Bangle wristwarmer tutorial

Bangles stacked

I love wristwarmers and wear them on all but the hottest days of
summer. They lend a t-shirt and jeans a note of funk and cool, and they
really do keep you a bit warmer when it’s nippy outside. When we were
visiting San Francisco a couple of years ago, our friends told us about
the scarf phenomenon. Since the city gets chilly spells even in the
summer, locals travel armed with scarves (as in real woolly scarves),
ready to sport them at the first sign of fog and wind. I’m not sure how
true this is, but I did keep noticing people walking around with
scarves…in July!

I wouldn’t say the climate here is very…er…California, but, as I
learned very early on during a midsummer picnic that regrettably
involved blue toes, Finland is cold. Wristwarmers, and socks for that
matter, are always in order.

When I finally got my hands on this local wool from Taito Pirkanmaa, the wristwarmer urge took over.


Now, because I am so enamored with this particular accessory, I already
own two pairs, not to mention the pair-to-be in the project queue, and
I wanted this set to be a little different. So, in honor of Finnish
weather, which isn’t always kind, but does make it possible to wear
handknits year-round, here’s a bangle wristwarmer tutorial.

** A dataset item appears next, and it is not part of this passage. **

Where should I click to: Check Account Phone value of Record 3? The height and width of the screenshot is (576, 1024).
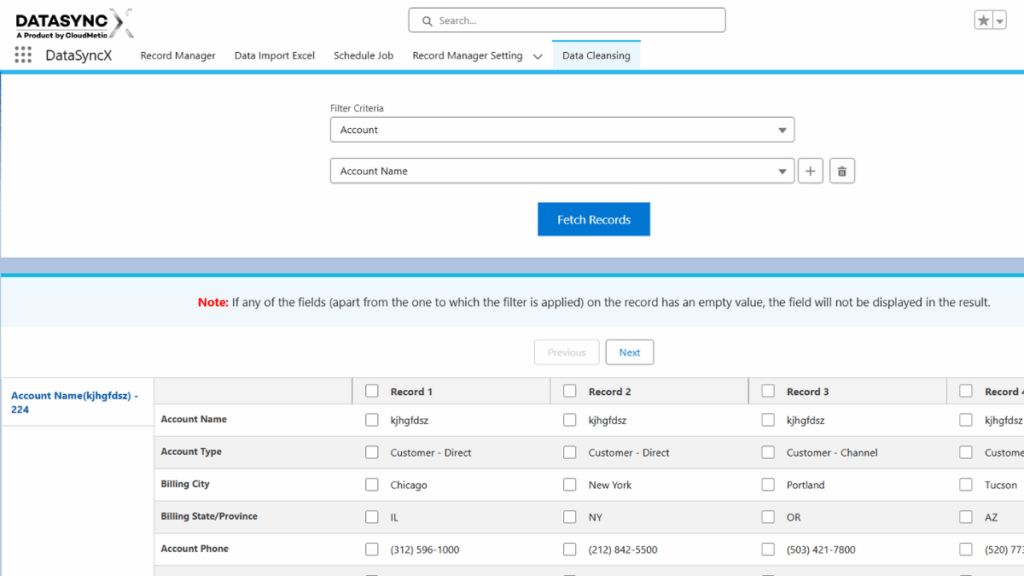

Bangle wristwarmer instructions

Knit bangles

This project calls for such a small amount of yarn that it’s great for
using up any leftovers you might have—mixing and matching colors and
textures will only make it more interesting. If you’re new to knitting,
this is a great way to practice working in the round.

1. Start off by checking your gauge in stockinette stitch (knit one
row, purl one row, repeat) to determine how many stitches you should
cast on for your desired circumference. I made mine 9 1/2 inches (24
cm) around—I doubt wrist sizes vary much, but, if it helps, mine
measure in at just under 6 inches.

2. Cast your stitches loosely (to ensure that the bangles will be
stretchy) onto three double-pointed needles. Knit every row (this is
stockinette stitch in the round) until you’re happy with the width, and
then cast off loosely. I chose stockinette stitch for this project
because of its tendency to curl. This gives each bangle a thicker,
rounder appearance.

3. When you’re ready to make your next bangle, cast on as before, but
slip the first finished bangle onto the needles before you complete the
round. Like this:


4. Once you’ve completed a round, the bangles will be interlocked.

Knitting 2

5. Continue until you're happy with the length. If you want more bangles, it's always easy to add on later.

I bet these would look great with in fuzzy angora, or a soft,
chunky wool. Sometimes I wear both chains on one wrist for more of a
jewelry effect. And if you live in San Francisco, the method of
interlocking rounds could also yield a great scarf!